**Exercise directions:** Can you copy out every line of the material below word for word, changing nothing?

**Stored data:**
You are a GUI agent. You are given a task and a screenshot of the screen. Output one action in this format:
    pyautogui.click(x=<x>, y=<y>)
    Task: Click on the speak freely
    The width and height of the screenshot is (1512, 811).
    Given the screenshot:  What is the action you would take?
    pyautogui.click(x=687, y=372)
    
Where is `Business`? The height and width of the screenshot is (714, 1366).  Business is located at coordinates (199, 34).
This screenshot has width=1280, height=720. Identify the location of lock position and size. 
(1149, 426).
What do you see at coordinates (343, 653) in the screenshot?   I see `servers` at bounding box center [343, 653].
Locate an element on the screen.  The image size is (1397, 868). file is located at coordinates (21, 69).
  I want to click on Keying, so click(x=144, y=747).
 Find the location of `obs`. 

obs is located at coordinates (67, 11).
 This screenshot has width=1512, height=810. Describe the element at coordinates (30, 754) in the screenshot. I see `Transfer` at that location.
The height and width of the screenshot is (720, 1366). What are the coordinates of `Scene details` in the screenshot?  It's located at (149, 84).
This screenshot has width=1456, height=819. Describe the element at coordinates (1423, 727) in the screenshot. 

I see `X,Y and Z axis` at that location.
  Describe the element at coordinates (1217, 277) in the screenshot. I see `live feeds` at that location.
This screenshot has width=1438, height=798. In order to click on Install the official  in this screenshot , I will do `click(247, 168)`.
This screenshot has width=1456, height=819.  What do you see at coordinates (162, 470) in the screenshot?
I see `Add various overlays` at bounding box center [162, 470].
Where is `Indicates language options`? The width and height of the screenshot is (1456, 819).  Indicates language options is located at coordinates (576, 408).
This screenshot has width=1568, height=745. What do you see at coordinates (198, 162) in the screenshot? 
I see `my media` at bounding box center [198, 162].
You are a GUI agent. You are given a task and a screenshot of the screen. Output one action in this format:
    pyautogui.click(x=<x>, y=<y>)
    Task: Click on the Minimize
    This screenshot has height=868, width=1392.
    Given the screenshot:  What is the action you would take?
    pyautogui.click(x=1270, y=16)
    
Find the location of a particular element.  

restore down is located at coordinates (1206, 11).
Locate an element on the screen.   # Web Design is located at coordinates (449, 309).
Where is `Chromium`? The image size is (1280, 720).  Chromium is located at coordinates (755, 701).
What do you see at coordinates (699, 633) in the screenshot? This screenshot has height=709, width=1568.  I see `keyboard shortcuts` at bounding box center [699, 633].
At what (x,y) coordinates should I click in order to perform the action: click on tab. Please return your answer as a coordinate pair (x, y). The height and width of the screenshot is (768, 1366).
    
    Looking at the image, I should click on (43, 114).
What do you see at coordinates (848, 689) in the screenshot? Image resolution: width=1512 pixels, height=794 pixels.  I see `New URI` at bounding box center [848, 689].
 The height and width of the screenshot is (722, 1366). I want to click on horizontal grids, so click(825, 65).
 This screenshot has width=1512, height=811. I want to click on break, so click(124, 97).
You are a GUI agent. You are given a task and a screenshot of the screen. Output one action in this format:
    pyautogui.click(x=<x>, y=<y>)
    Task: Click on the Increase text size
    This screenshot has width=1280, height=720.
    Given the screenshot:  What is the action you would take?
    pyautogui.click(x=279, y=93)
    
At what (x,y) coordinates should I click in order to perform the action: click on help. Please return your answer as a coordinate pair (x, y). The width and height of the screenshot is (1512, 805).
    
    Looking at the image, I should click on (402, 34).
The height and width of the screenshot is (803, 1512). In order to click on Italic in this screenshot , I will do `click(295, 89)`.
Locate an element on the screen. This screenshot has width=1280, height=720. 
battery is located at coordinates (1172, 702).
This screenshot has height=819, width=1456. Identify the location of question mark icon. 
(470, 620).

**Reply:**
You are a GUI agent. You are given a task and a screenshot of the screen. Output one action in this format:
    pyautogui.click(x=<x>, y=<y>)
    Task: Click on the speak freely
    The width and height of the screenshot is (1512, 811).
    Given the screenshot:  What is the action you would take?
    pyautogui.click(x=687, y=372)
    
Where is `Business`? The height and width of the screenshot is (714, 1366).  Business is located at coordinates (199, 34).
This screenshot has width=1280, height=720. Identify the location of lock position and size. 
(1149, 426).
What do you see at coordinates (343, 653) in the screenshot?   I see `servers` at bounding box center [343, 653].
Locate an element on the screen.  The image size is (1397, 868). file is located at coordinates (21, 69).
  I want to click on Keying, so click(x=144, y=747).
 Find the location of `obs`. 

obs is located at coordinates (67, 11).
 This screenshot has width=1512, height=810. Describe the element at coordinates (30, 754) in the screenshot. I see `Transfer` at that location.
The height and width of the screenshot is (720, 1366). What are the coordinates of `Scene details` in the screenshot?  It's located at (149, 84).
This screenshot has width=1456, height=819. Describe the element at coordinates (1423, 727) in the screenshot. 

I see `X,Y and Z axis` at that location.
  Describe the element at coordinates (1217, 277) in the screenshot. I see `live feeds` at that location.
This screenshot has width=1438, height=798. In order to click on Install the official  in this screenshot , I will do `click(247, 168)`.
This screenshot has width=1456, height=819.  What do you see at coordinates (162, 470) in the screenshot?
I see `Add various overlays` at bounding box center [162, 470].
Where is `Indicates language options`? The width and height of the screenshot is (1456, 819).  Indicates language options is located at coordinates (576, 408).
This screenshot has width=1568, height=745. What do you see at coordinates (198, 162) in the screenshot? 
I see `my media` at bounding box center [198, 162].
You are a GUI agent. You are given a task and a screenshot of the screen. Output one action in this format:
    pyautogui.click(x=<x>, y=<y>)
    Task: Click on the Minimize
    This screenshot has height=868, width=1392.
    Given the screenshot:  What is the action you would take?
    pyautogui.click(x=1270, y=16)
    
Find the location of a particular element.  

restore down is located at coordinates (1206, 11).
Locate an element on the screen.   # Web Design is located at coordinates (449, 309).
Where is `Chromium`? The image size is (1280, 720).  Chromium is located at coordinates (755, 701).
What do you see at coordinates (699, 633) in the screenshot? This screenshot has height=709, width=1568.  I see `keyboard shortcuts` at bounding box center [699, 633].
At what (x,y) coordinates should I click in order to perform the action: click on tab. Please return your answer as a coordinate pair (x, y). The height and width of the screenshot is (768, 1366).
    
    Looking at the image, I should click on (43, 114).
What do you see at coordinates (848, 689) in the screenshot? Image resolution: width=1512 pixels, height=794 pixels.  I see `New URI` at bounding box center [848, 689].
 The height and width of the screenshot is (722, 1366). I want to click on horizontal grids, so click(825, 65).
 This screenshot has width=1512, height=811. I want to click on break, so click(124, 97).
You are a GUI agent. You are given a task and a screenshot of the screen. Output one action in this format:
    pyautogui.click(x=<x>, y=<y>)
    Task: Click on the Increase text size
    This screenshot has width=1280, height=720.
    Given the screenshot:  What is the action you would take?
    pyautogui.click(x=279, y=93)
    
At what (x,y) coordinates should I click in order to perform the action: click on help. Please return your answer as a coordinate pair (x, y). The width and height of the screenshot is (1512, 805).
    
    Looking at the image, I should click on (402, 34).
The height and width of the screenshot is (803, 1512). In order to click on Italic in this screenshot , I will do `click(295, 89)`.
Locate an element on the screen. This screenshot has width=1280, height=720. 
battery is located at coordinates (1172, 702).
This screenshot has height=819, width=1456. Identify the location of question mark icon. 
(470, 620).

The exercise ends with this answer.